De combinatie van het bovenstaande met de idiosyncratische talenten van de afzonderlijke Russische auteurs, maakt het risico reëel dat gedurende een zekere periode in je leven aan de Russische literatuur, en bij uitbreiding aan de Russische cultuur ten prooi valt. Wie deze problematiek herkent als de zijne, hoeft evenwel niet te wanhopen. Welwillende academici, voor de gelegenheid vermomd als travel writers, hebben namelijk een rijke zelfhulpliteratuur bijeengeschreven. In 2008 publiceerde Johan de Boose zijn ‘passieboek’ Het geluk van Rusland. Reis naar het eenzaamste volk op aarde. Ook Rachel Polonsky werd door literaire belangstelling naar Rusland gedreven. Zij kwam terug met het erudiete Molotovs toverlantaarn. Een reis door de Russische geschiedenis. Dit rijtje is nu aangevuld met De bezetenen. Avonturen met Russische literatuur en haar lezers van Elif Batuman.

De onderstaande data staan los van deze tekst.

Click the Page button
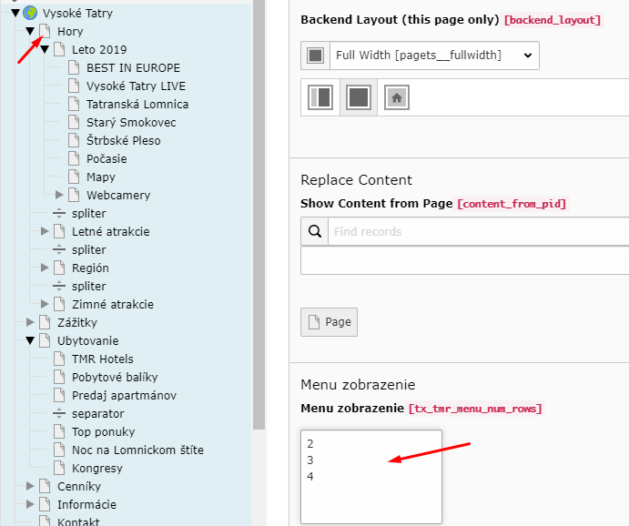The width and height of the screenshot is (629, 526). point(329,322)
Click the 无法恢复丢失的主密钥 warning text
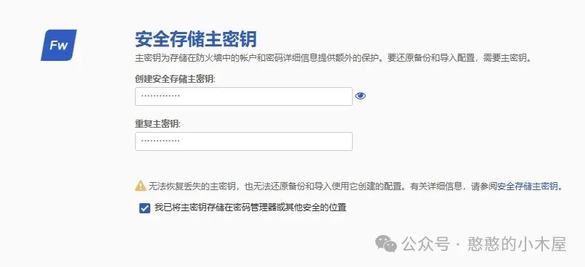585x267 pixels. pos(277,186)
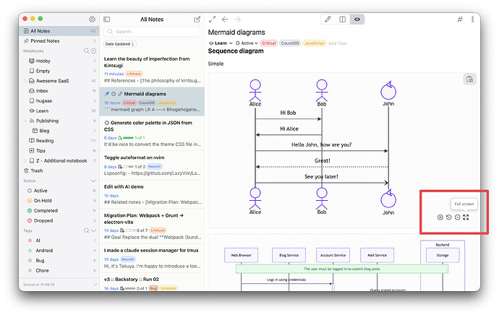Open preferences with the gear icon

pyautogui.click(x=92, y=19)
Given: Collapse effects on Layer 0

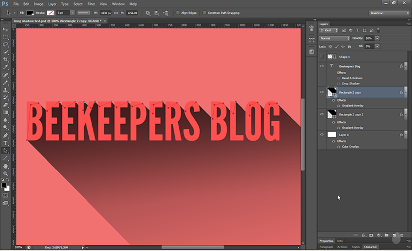Looking at the screenshot, I should pos(405,134).
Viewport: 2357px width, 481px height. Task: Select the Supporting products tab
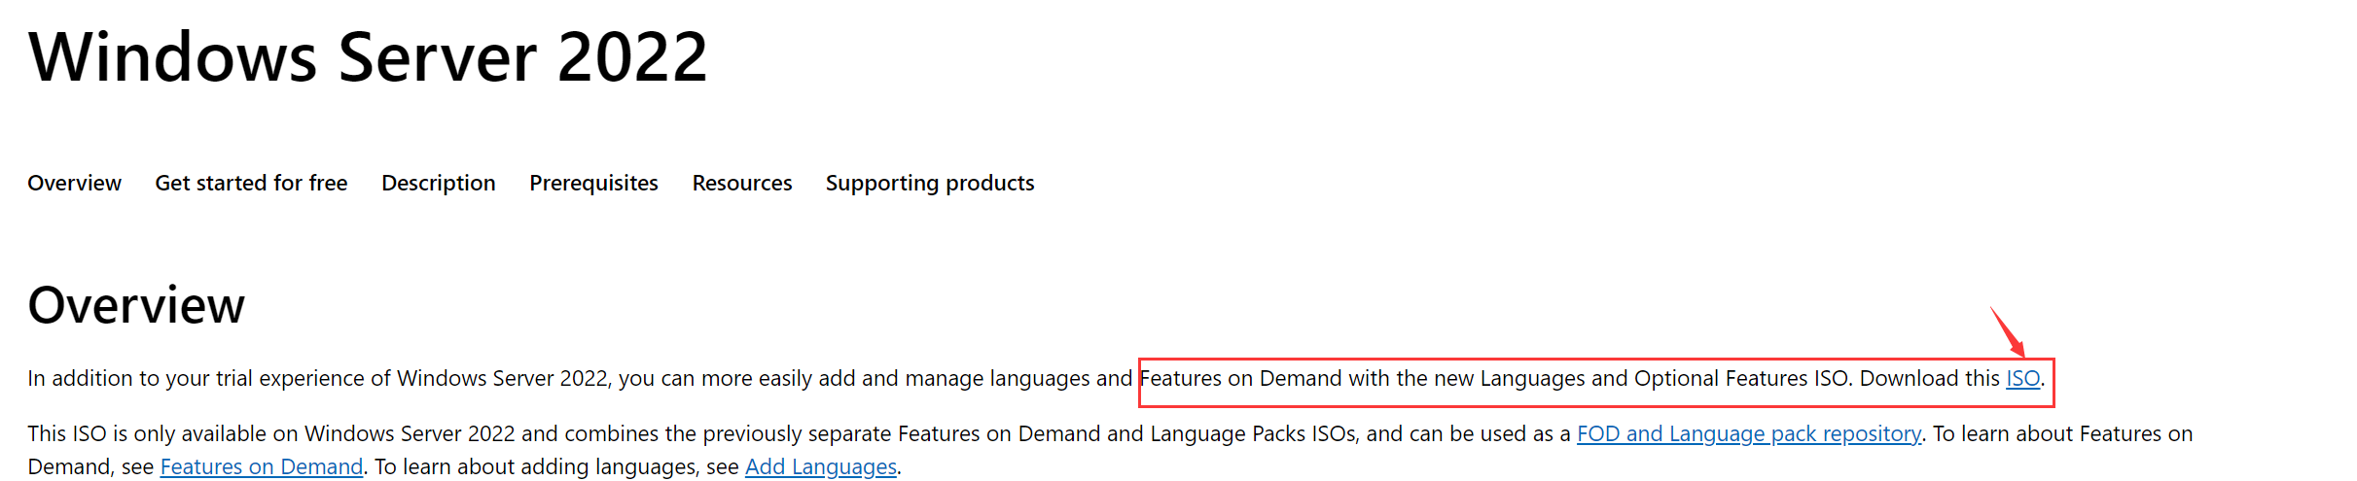pos(930,183)
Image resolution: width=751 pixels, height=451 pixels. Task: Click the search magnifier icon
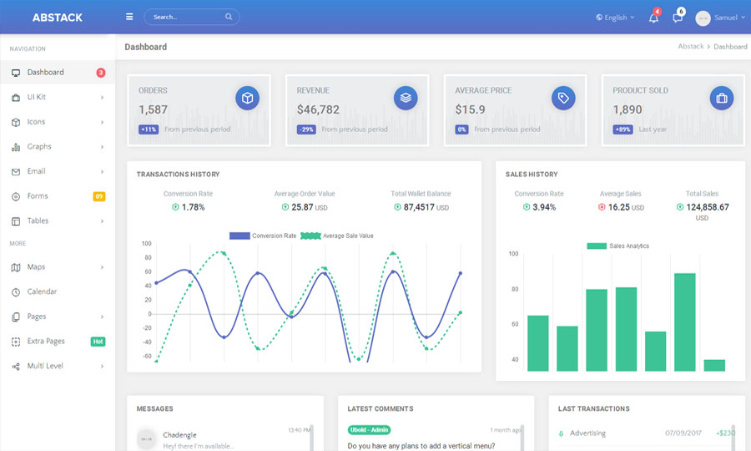[x=229, y=17]
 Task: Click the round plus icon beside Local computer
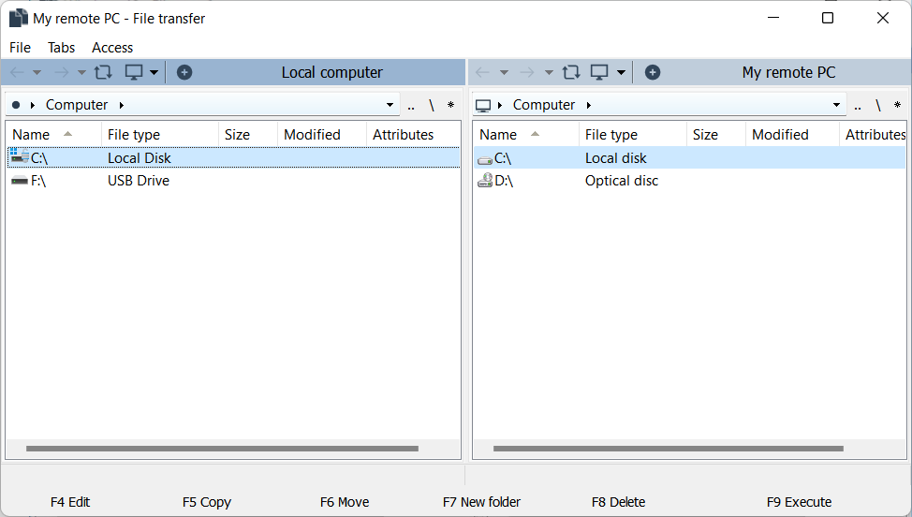coord(184,72)
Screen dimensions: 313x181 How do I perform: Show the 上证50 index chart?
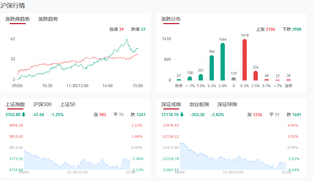point(68,104)
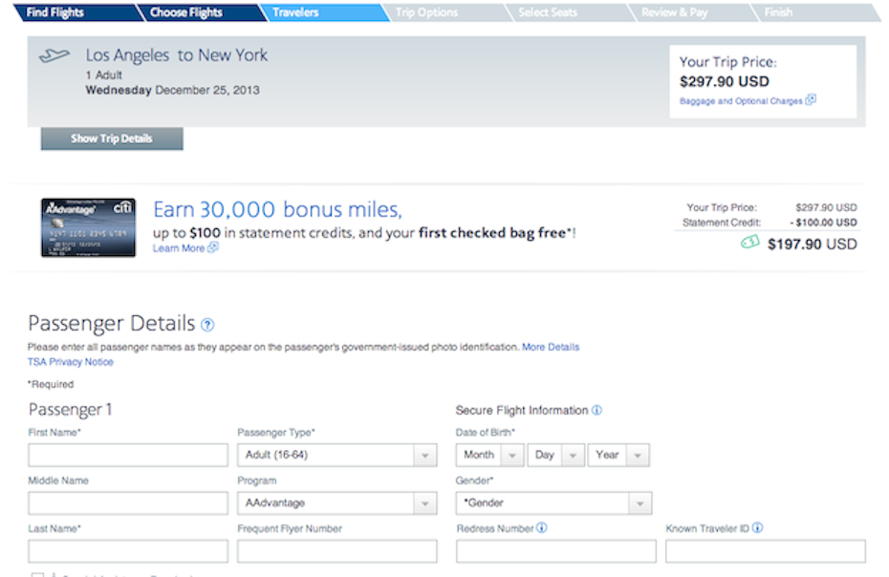Click the AAdvantage Citi card image
889x577 pixels.
coord(88,227)
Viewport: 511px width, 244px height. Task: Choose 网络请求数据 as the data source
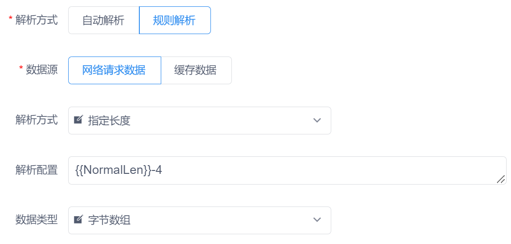114,70
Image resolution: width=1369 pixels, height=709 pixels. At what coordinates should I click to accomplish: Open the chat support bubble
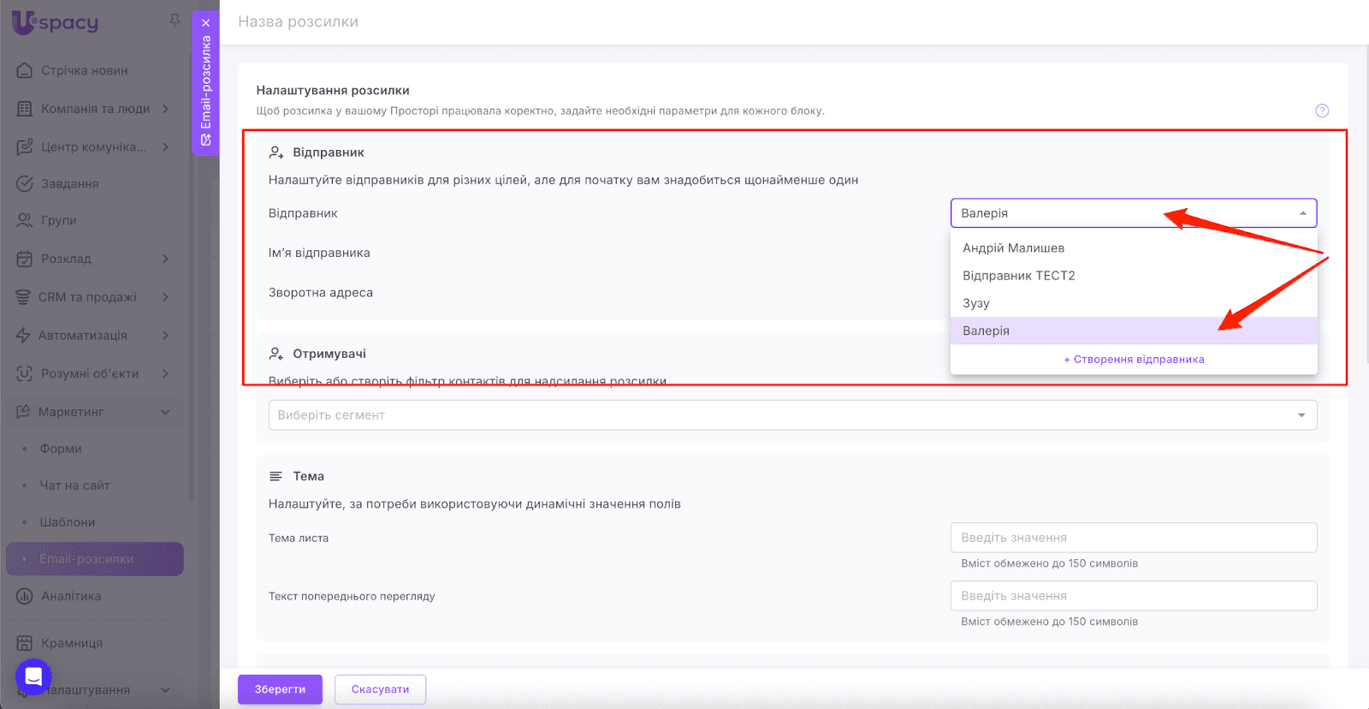pos(33,676)
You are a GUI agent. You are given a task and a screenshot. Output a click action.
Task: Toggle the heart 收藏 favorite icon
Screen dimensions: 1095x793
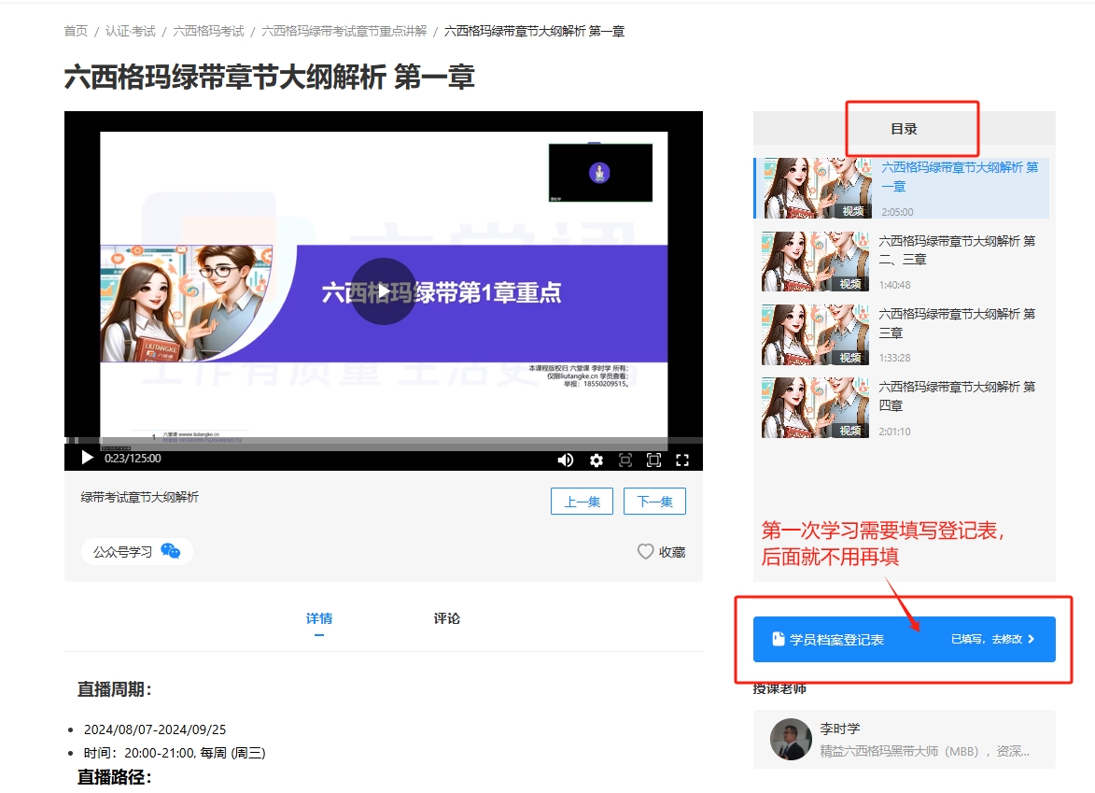[x=645, y=552]
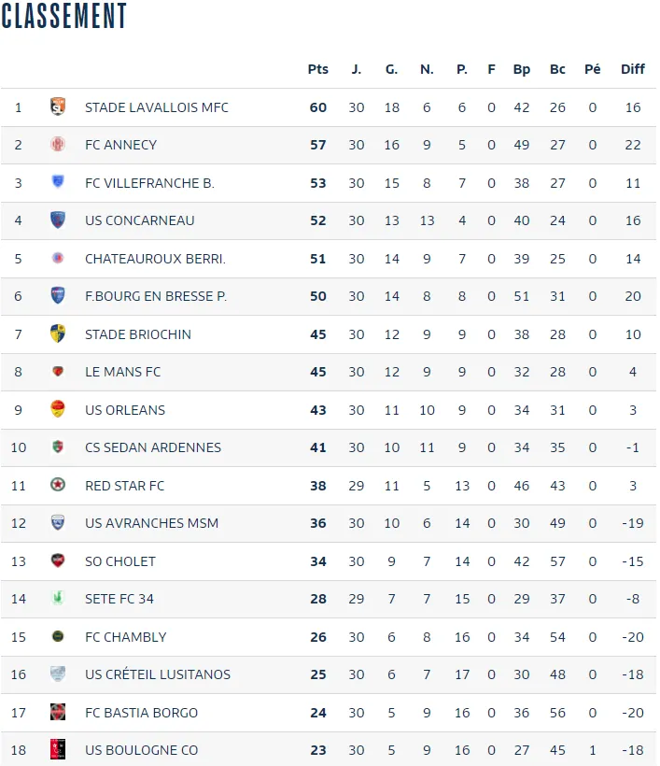This screenshot has width=660, height=766.
Task: Click the Bp column header
Action: coord(522,69)
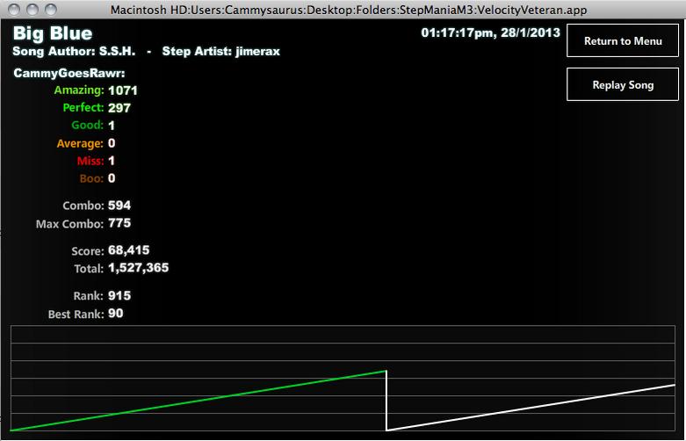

Op haar blog (www.elifbatuman.net) ‒ zeker een bezoekje waard, al was het maar om de uitnodiging tot deelname aan de ‘Kafka porn contest’ [sic] ‒, vat Batuman zichzelf samen met de woorden ‘a relatively obscure writer’. Aan haar loopbaan mogen best wel wat meer woorden vuil gemaakt worden. Batuman werd in 1977 geboren in een Turks gezin in New York City en groeide op in New Jersey. Ze woont tegenwoordig in Twin Peaks bij San Francisco, en doceert aan de Stanford University, waar ze haar doctorstitel in de comparatieve literatuurwetenschap behaalde. Gebeten door een hardnekkige schrijfmicrobe, verzorgde ze journalistieke stukken over Isaak Babel, Russische ijspaleizen en thaiboksen voor prestigieuze bladen als New Yorker. Als veelbelovend vrouwelijk talent sleepte ze in 2007 de Rona Jaffe Foundation Writers’ Award in de wacht. Ze kondigde aan het prijzengeld te gebruiken om haar eerste boek te schrijven en te voltooien. Het zou een soort van verwrongen Bildungsroman worden ‘about learning from books ‒ about learning even, under the much-maligned auspices of the University’. Na de voltooiing werd de werktitel My Apprenticeship, die onwillekeurig doet denken aan slecht betaalde handenarbeid onder de auspiciën van een baas die het stukken beter weet, vervangen door het speelsere The Possessed. Adventures with Russian Books and the People Who Read Them. Daarnaast werd een bijna ridicule, laagdrempelige stripachtige omslagillustratie ontworpen (die is in het geval van de Nederlandse vertaling vervangen door een koekjesdooswaardige print van een in 1882 met olie op doek vereeuwigde Tolstoj). De Amerikaanse critici lieten de publicatie niet onopgemerkt voorbijgaan. Integendeel wedijverden ze met elkaar in het bedenken van complimenten aan het adres van de Stanfordse academica. Dit heeft er toe bijgedragen dat de mogelijkheid hiertoe nu ook aan critici van ons taalgebied geboden wordt.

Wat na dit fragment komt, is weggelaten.